**DOCUMENT:**
Représentation des durées en musique
En musique, si la durée des temps — régulièrement délimités par les pulsations — est le plus souvent constante, la durée des notes ou des silences ne l'est pas nécessairement. La notation musicale doit donc pouvoir exprimer, non seulement des durées égales au temps, mais aussi, des durées qui lui sont supérieures ou inférieures. Pour représenter les durées musicales, deux classes de symboles existent, l'une pour représenter les notes jouées ou chantées — les figures de note —, l'autre pour représenter les moments de silence entre certaines notes — les figures de silence.
Histoire
[modifier | modifier le code]La notation proportionnelle des figures de notes date du XIIe siècle.
Jusqu'au XIe siècle, la notation musicale n'intègre que les hauteurs par un système d'accents appelés neumes. Les neumes ne prennent pas en compte le rythme : en effet, celui-ci est supposé découler du rythme libre du texte chanté.
Au cours de la deuxième moitié du XIe siècle, les neumes évoluent de manière à indiquer des durées différentes à partir de leur forme : désormais, les valeurs rythmiques sont déterminées plus rigoureusement.
Au cours des XIIe, XIIIe et XIVe siècles, on emploie la notation carrée. Ce premier type de notation proportionnelle est constitué de figures noires en forme de carrés ou de losanges, et tracées à la plume d'oie — il sera définitivement associé à la notation du plain-chant.
Au XVe siècle, on utilise la notation blanche : les notes sont toujours carrées, mais à côté des figures noires, apparaissent des figures blanches.
Ce n'est qu'au XVIe siècle, grâce aux progrès de l'imprimerie musicale, que se généralise progressivement le système de notation actuel, appelé « notation arrondie ».

**LISTE DES ENTRÉES:**
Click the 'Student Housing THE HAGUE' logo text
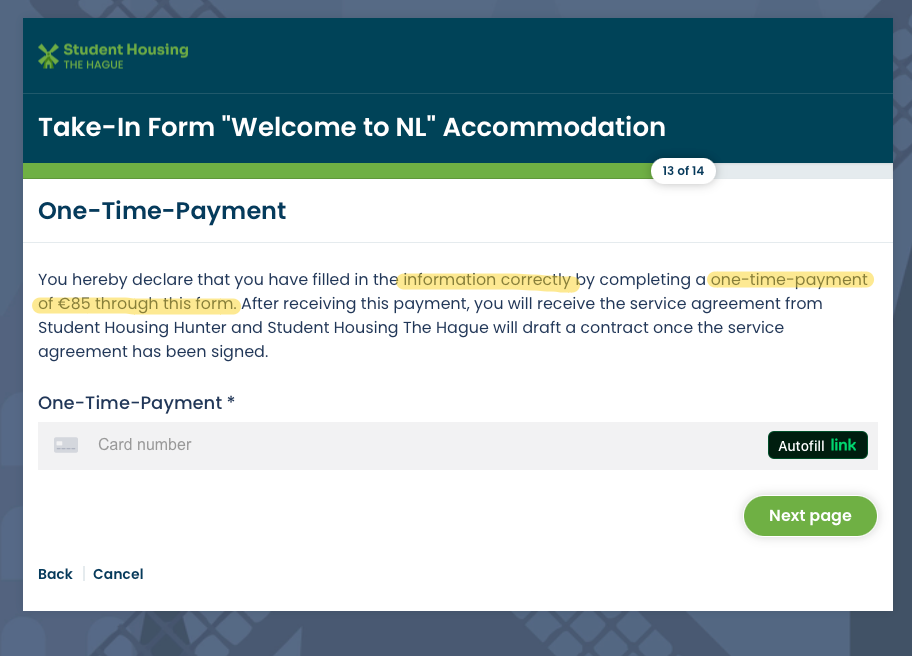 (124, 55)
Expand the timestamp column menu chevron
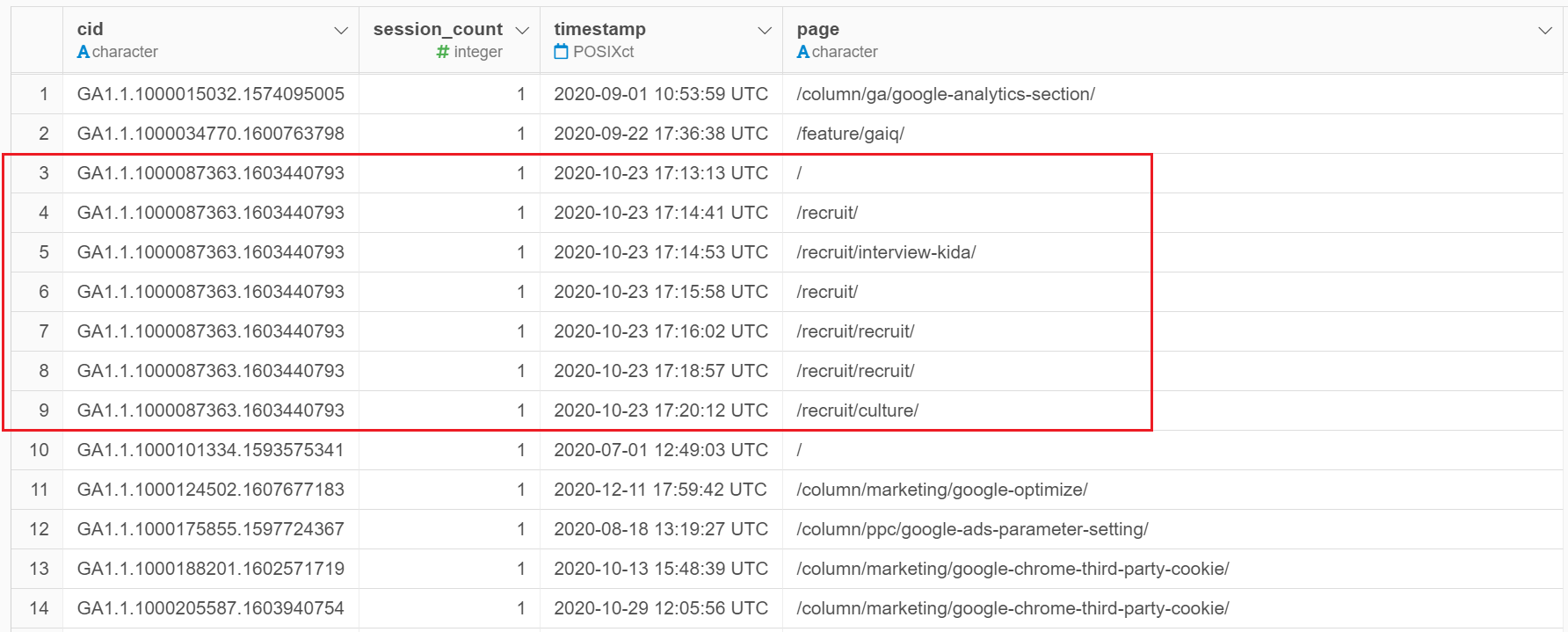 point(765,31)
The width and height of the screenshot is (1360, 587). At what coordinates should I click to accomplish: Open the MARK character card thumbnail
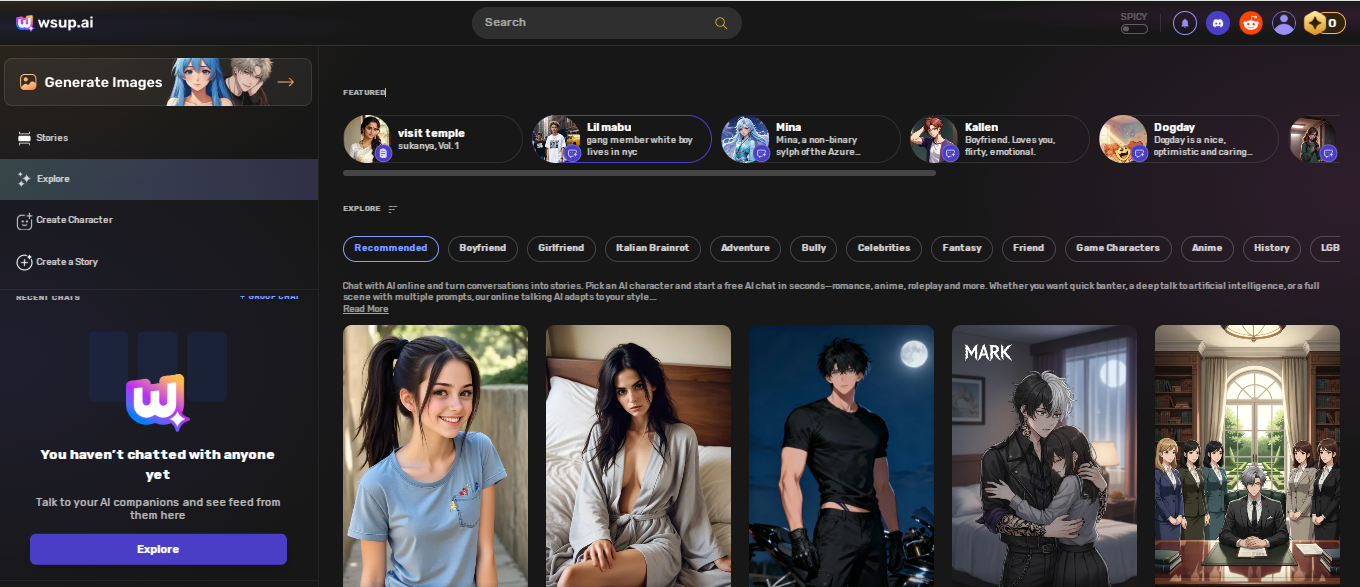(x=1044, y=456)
* * *
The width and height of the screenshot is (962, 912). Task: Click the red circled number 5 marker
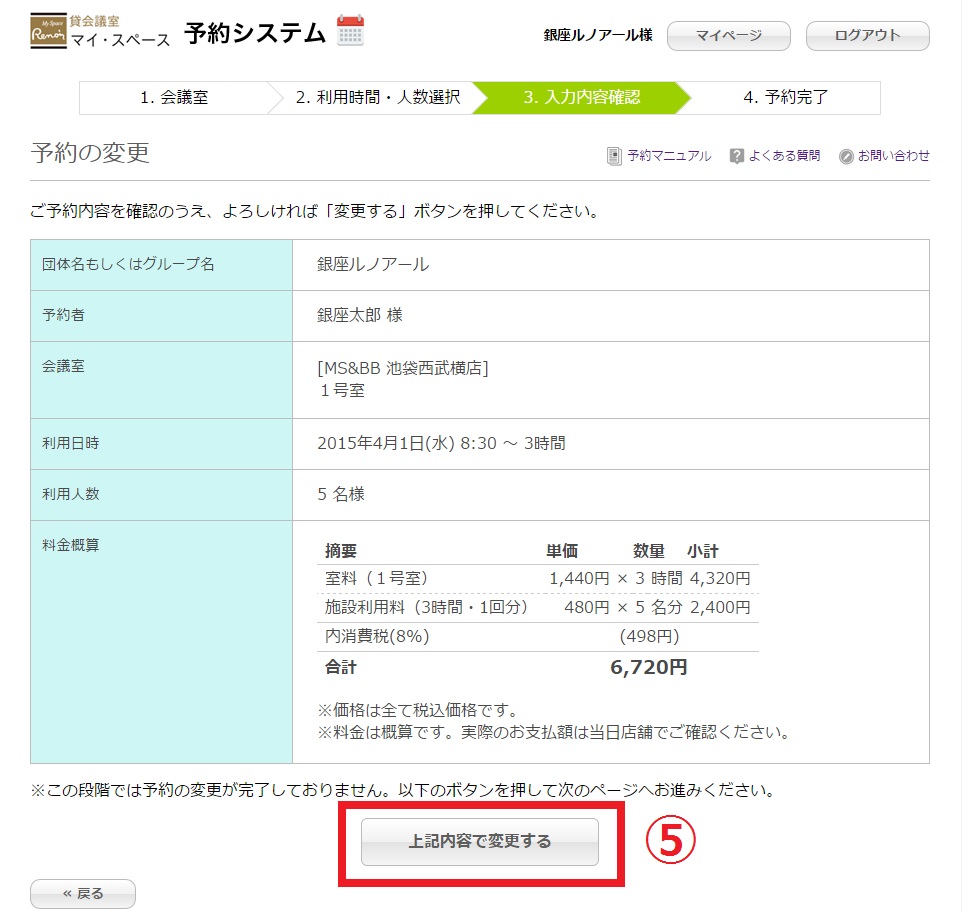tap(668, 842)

**SÉRIE DE TÂCHES:**
1/ Dans le texte sur les durées en musique, extrais sans rien changer le passage allant de « Au cours de la » à « des figures blanches. ».
2/ Reprends le texte sur la représentation des durées en musique là où il s'arrête et poursuis-le.

**RÉPONSES PAR TÂCHE:**
1/
Au cours de la deuxième moitié du XIe siècle, les neumes évoluent de manière à indiquer des durées différentes à partir de leur forme : désormais, les valeurs rythmiques sont déterminées plus rigoureusement.
Au cours des XIIe, XIIIe et XIVe siècles, on emploie la notation carrée. Ce premier type de notation proportionnelle est constitué de figures noires en forme de carrés ou de losanges, et tracées à la plume d'oie — il sera définitivement associé à la notation du plain-chant.
Au XVe siècle, on utilise la notation blanche : les notes sont toujours carrées, mais à côté des figures noires, apparaissent des figures blanches.

2/
Figures de note
[modifier | modifier le code]Les figures de note se présentent sous la forme d'un ovale appelé « tête de note » (dont la position sur la portée indique la hauteur de la note), éventuellement accompagné d'éléments complémentaires (hampe, crochet…).
La tête de note est de couleur blanche en ce qui concerne la blanche, ainsi que toutes les valeurs qui lui sont supérieures — ronde et carrée, principalement — ; et de couleur noire en ce qui concerne la noire, ainsi que toutes les valeurs qui lui sont inférieures — croche, double croche, etc. La blanche, ainsi que toutes les valeurs qui lui sont inférieures, possèdent en outre une hampe (ou queue). Enfin, la croche, ainsi que toutes les valeurs qui lui sont inférieures, sont dotées d'un ou plusieurs crochets.
- La carrée est la figure de note dont la durée vaut le double de la ronde. Elle est un souvenir de la « notation carrée » de la fin du Moyen Âge. Cette figure est peu utilisée depuis le XVIIe siècle. Elle vaut huit temps lorsque l'unité de temps est égale à la noire.
- La ronde est la figure de note dont la durée vaut la moitié de la carrée et le double de la blanche. Elle vaut quatre temps lorsque l'unité de temps est égale à la noire.
- La blanche est la figure de note dont la durée vaut la moitié de la ronde et le double de la noire. Sa tête est de couleur blanche, et elle est dotée d'une hampe. Elle vaut deux temps lorsque l'unité de temps est égale à la noire.
- La noire est la figure de note dont la durée vaut la moitié de la blanche et le double de la croche. Dotée d'une hampe, sa tête est de couleur noire. Elle vaut un temps lorsque l'unité de temps est égale à la noire.
- La croche est la figure de note dont la durée vaut la moitié de la noire et le double de la double croche.
- Comme son nom l'indique, la croche est normalement dotée d'un crochet (toutes les figures qui lui sont inférieures comportent un nombre de crochets équivalant au nombre exprimé par leur nom : « double croche », deux crochets ; « triple croche », trois crochets ; etc.). Lorsque plusieurs croches se suivent, les crochets peuvent être remplacés par des ligatures (sortes de « barres » droites, qui relient les croches — mais aussi les doubles croches, triples croches… entre elles). La croche vaut un demi-temps lorsque l'unité de temps est égale à la noire.
- La double croche est la figure de note dont la durée vaut la moitié de la croche et le double de la triple croche. Une double croche vaut un quart de temps lorsque l'unité de temps est égale à la noire.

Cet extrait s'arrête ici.